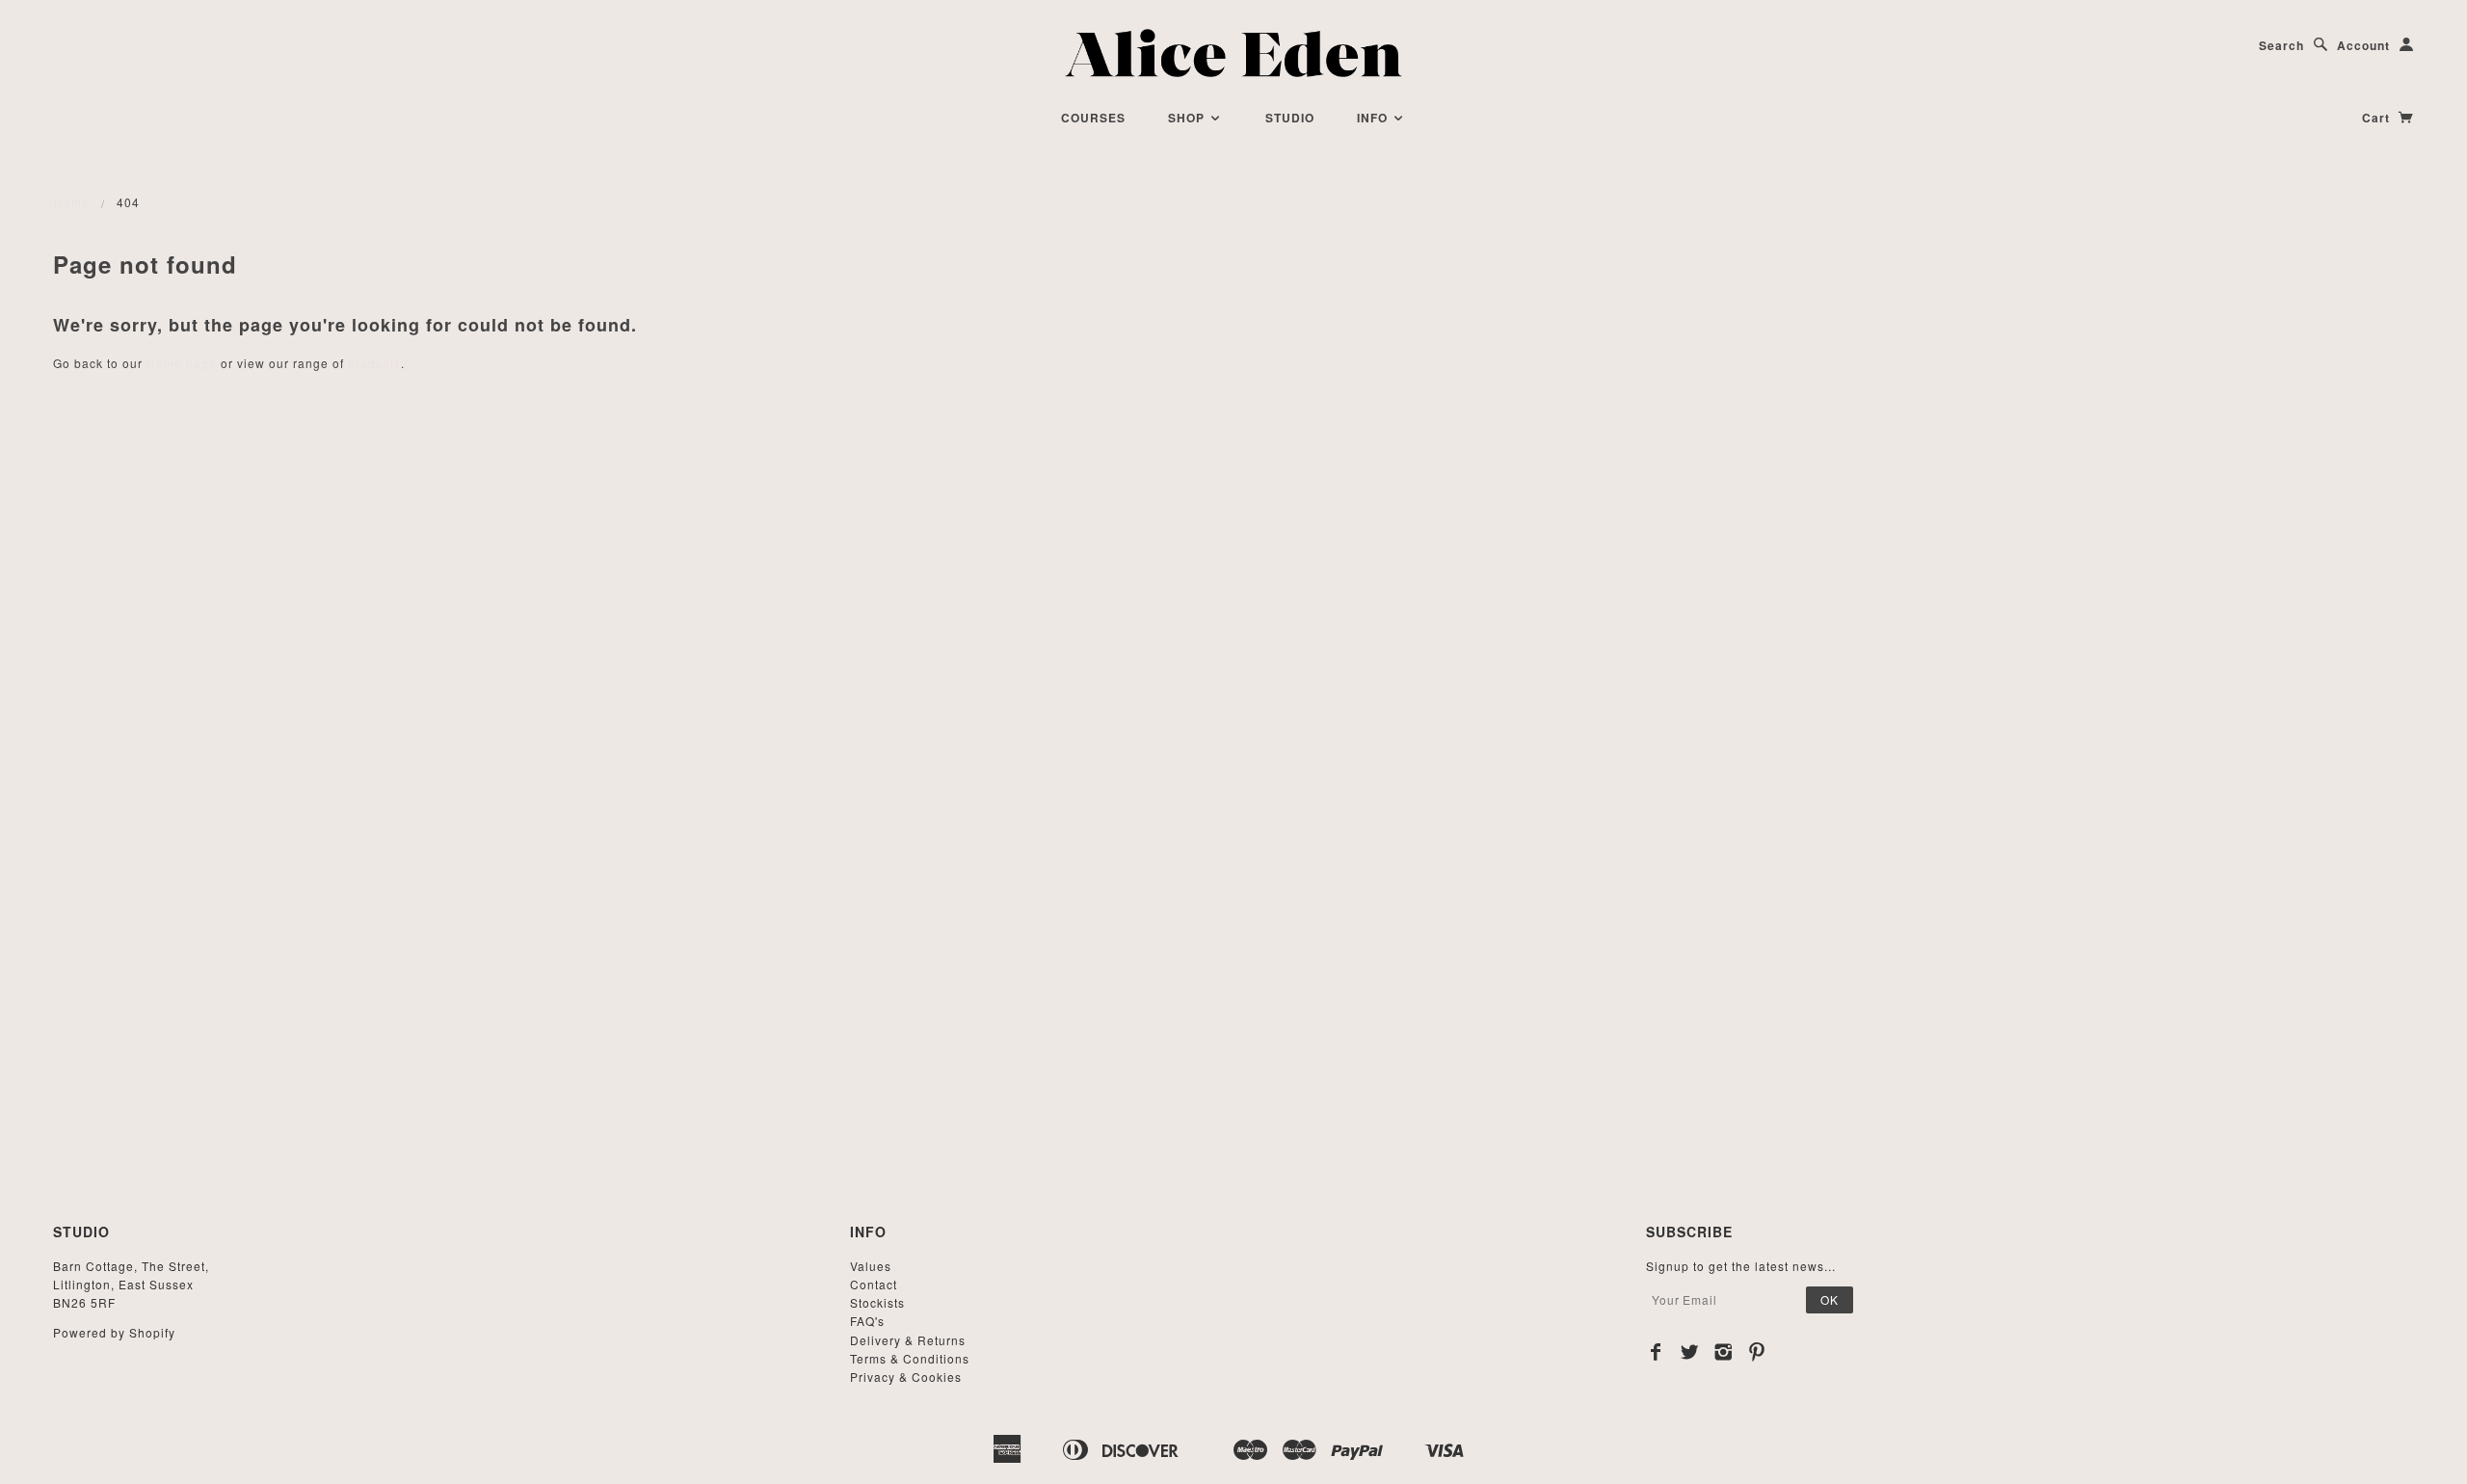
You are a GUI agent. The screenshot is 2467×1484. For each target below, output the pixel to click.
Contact (873, 1284)
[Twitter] (1690, 1352)
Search (2281, 45)
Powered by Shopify (114, 1332)
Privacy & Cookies (906, 1376)
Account (2363, 45)
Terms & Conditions (909, 1358)
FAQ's (867, 1320)
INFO (1374, 117)
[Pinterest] (1757, 1352)
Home (72, 202)
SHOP (1188, 117)
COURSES (1093, 117)
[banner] (1234, 53)
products (374, 363)
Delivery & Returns (908, 1340)
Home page (181, 363)
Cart (2378, 117)
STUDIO (1289, 117)
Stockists (877, 1302)
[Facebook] (1656, 1352)
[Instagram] (1723, 1352)
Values (870, 1266)
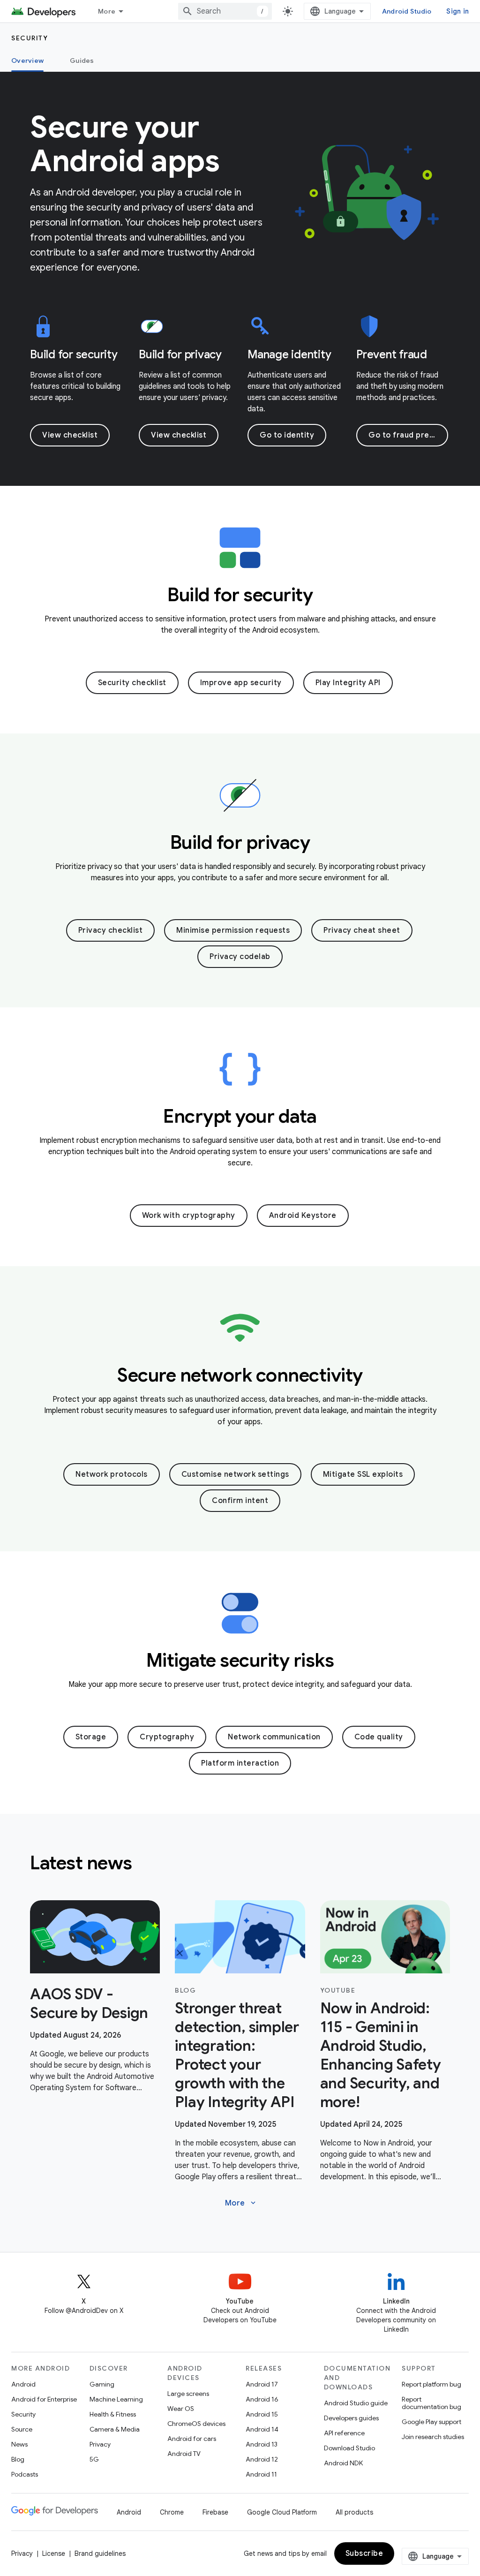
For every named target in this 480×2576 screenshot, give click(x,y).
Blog (17, 2459)
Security (29, 38)
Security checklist (132, 682)
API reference (344, 2433)
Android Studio (407, 11)
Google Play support (431, 2421)
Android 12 (262, 2459)
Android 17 (262, 2384)
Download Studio (349, 2448)
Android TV (184, 2453)
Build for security (74, 354)
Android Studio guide (356, 2403)
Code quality (378, 1737)
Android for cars (191, 2438)
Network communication (274, 1737)
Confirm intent (240, 1500)
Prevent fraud (391, 354)
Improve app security (241, 682)
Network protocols (111, 1474)
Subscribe (364, 2553)
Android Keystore (303, 1215)
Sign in (457, 11)
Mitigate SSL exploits (363, 1474)
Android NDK (343, 2463)
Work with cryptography (188, 1215)
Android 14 (262, 2429)
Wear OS (180, 2408)
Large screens (188, 2393)
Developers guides (351, 2418)
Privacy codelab (240, 956)
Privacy (100, 2444)
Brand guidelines (100, 2553)
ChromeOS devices (196, 2423)
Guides (82, 60)
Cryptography (167, 1737)
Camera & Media (115, 2429)
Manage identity (289, 354)
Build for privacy (180, 354)
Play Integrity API (348, 682)
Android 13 (262, 2444)
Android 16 (262, 2399)
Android (23, 2384)
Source (21, 2429)
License (53, 2553)
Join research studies (433, 2436)
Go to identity (287, 435)
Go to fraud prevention (408, 435)
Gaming (102, 2384)
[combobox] (225, 11)
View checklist (70, 435)
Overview (27, 60)
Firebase (215, 2512)
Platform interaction (240, 1763)
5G (94, 2459)
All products (354, 2512)
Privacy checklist (110, 930)
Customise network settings (235, 1474)
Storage (90, 1737)
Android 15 (262, 2414)
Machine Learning (116, 2399)
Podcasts (24, 2474)
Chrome (172, 2512)
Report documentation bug (431, 2403)
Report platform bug (431, 2384)
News (19, 2444)
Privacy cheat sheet (361, 930)
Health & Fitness (113, 2414)
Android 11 (261, 2474)
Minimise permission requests (233, 930)
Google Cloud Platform (282, 2512)
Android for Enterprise (44, 2399)
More (106, 11)
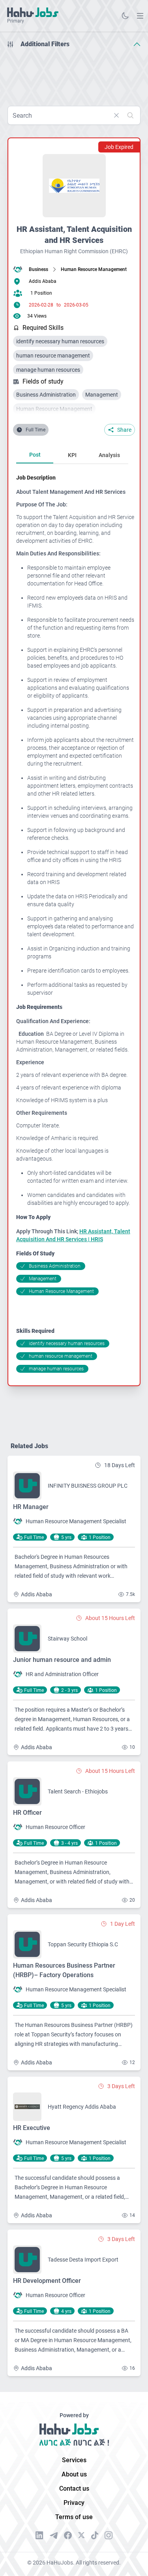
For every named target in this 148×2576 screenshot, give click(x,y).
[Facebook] (68, 2535)
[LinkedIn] (39, 2535)
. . (140, 15)
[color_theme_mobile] (125, 16)
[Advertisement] (74, 74)
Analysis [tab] (109, 455)
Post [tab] (35, 455)
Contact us (74, 2488)
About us (74, 2474)
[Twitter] (81, 2535)
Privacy (74, 2502)
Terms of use (74, 2517)
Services (74, 2460)
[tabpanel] (75, 923)
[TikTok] (94, 2535)
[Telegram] (54, 2535)
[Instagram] (108, 2535)
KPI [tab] (72, 455)
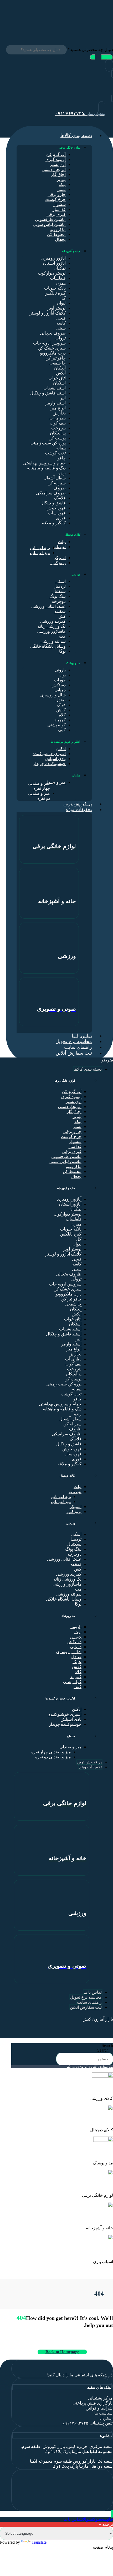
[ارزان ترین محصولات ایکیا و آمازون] (76, 24)
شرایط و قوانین (99, 2408)
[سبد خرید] (112, 99)
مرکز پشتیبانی (100, 2398)
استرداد (106, 2418)
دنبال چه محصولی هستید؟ (90, 49)
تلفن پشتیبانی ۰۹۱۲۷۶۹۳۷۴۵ (87, 2423)
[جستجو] (101, 57)
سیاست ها (103, 2413)
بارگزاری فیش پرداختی (92, 2403)
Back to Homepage (62, 2352)
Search (107, 2045)
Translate (39, 2542)
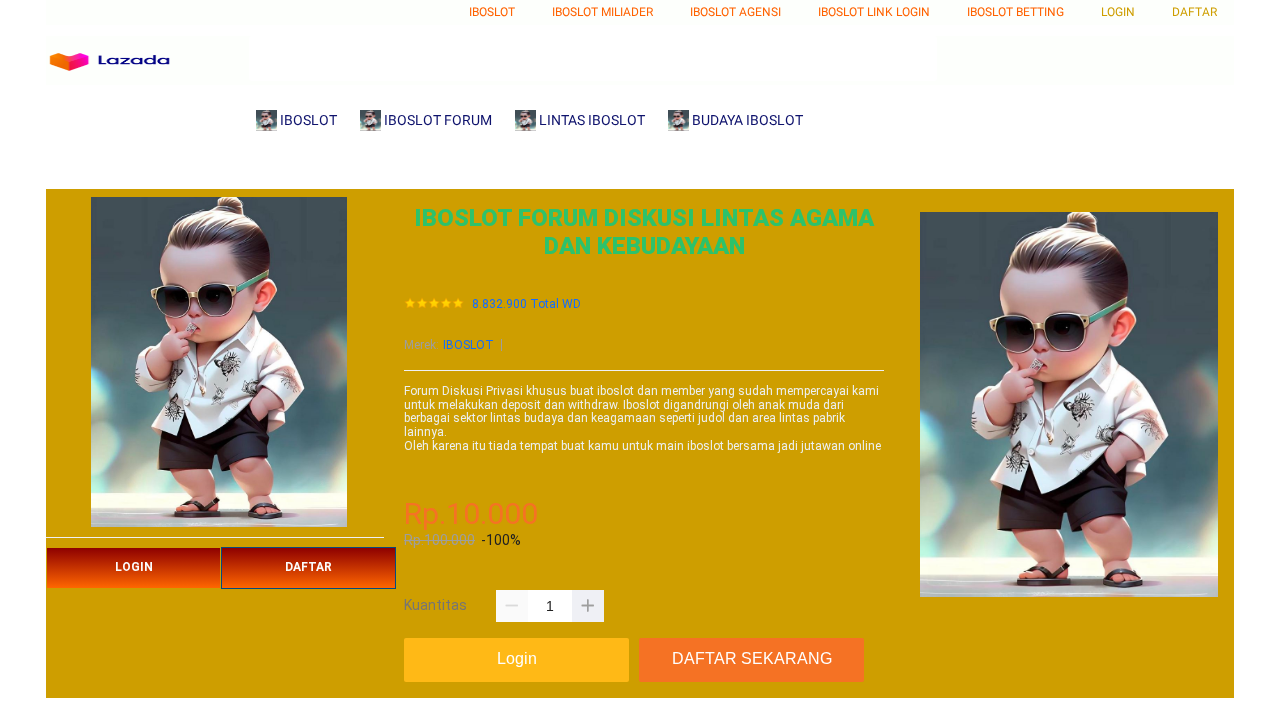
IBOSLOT (468, 345)
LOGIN (134, 567)
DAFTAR (308, 567)
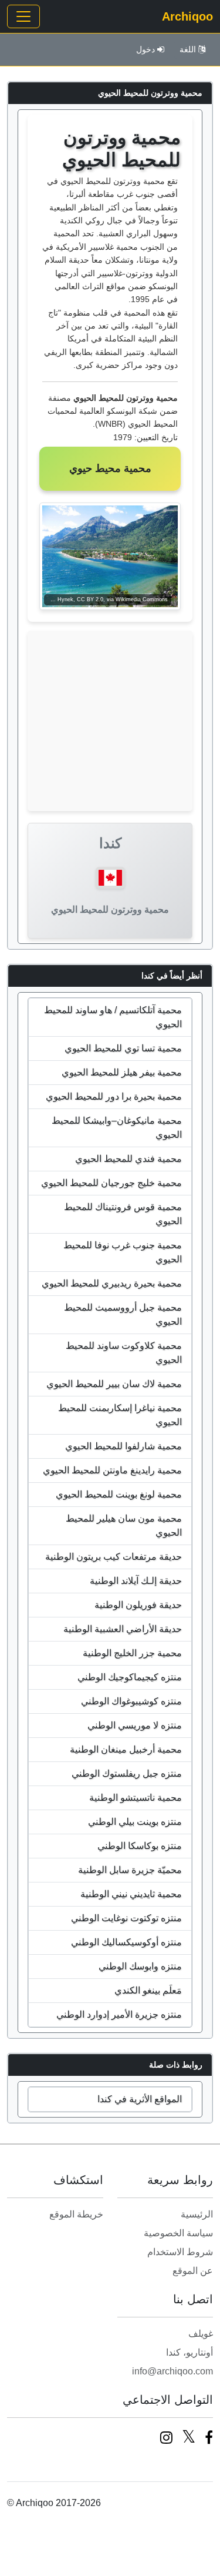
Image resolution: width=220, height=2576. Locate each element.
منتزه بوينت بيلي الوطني (135, 1822)
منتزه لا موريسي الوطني (134, 1725)
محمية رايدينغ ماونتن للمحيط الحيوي (112, 1470)
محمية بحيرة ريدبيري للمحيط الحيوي (112, 1283)
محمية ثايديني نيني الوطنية (131, 1894)
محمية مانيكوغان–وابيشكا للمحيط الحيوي (117, 1128)
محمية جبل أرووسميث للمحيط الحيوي (123, 1314)
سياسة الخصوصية (178, 2233)
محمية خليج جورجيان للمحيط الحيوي (111, 1183)
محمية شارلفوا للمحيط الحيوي (123, 1446)
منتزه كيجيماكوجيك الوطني (129, 1677)
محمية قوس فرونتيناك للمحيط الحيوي (123, 1214)
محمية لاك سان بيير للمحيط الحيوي (114, 1384)
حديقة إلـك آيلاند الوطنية (136, 1581)
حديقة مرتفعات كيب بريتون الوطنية (113, 1557)
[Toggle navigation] (23, 16)
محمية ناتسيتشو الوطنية (135, 1798)
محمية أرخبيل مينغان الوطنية (126, 1749)
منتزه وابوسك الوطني (140, 1966)
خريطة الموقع (76, 2214)
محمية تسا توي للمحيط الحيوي (123, 1048)
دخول (145, 49)
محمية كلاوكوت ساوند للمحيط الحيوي (124, 1353)
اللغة (188, 49)
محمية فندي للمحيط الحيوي (128, 1159)
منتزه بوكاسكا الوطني (139, 1846)
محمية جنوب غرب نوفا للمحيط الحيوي (122, 1252)
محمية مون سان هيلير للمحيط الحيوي (124, 1525)
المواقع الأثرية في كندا (139, 2099)
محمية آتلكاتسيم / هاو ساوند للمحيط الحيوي (113, 1017)
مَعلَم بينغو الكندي (148, 1990)
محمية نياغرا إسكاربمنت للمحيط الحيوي (120, 1415)
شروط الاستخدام (180, 2252)
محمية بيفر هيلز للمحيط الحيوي (122, 1072)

━━━━━━

## Task instructions
Reproduce the material above exactly, first line through the line that contains "[Instagram] (1723, 1352)", minus the pictures.

## The answer
You are a GUI agent. The screenshot is 2467×1484. For each target below, output the pixel to click.
Contact (873, 1284)
[Twitter] (1690, 1352)
Search (2281, 45)
Powered by Shopify (114, 1332)
Privacy & Cookies (906, 1376)
Account (2363, 45)
Terms & Conditions (909, 1358)
FAQ's (867, 1320)
INFO (1374, 117)
[Pinterest] (1757, 1352)
Home (72, 202)
SHOP (1188, 117)
COURSES (1093, 117)
[banner] (1234, 53)
products (374, 363)
Delivery & Returns (908, 1340)
Home page (181, 363)
Cart (2378, 117)
STUDIO (1289, 117)
Stockists (877, 1302)
[Facebook] (1656, 1352)
[Instagram] (1723, 1352)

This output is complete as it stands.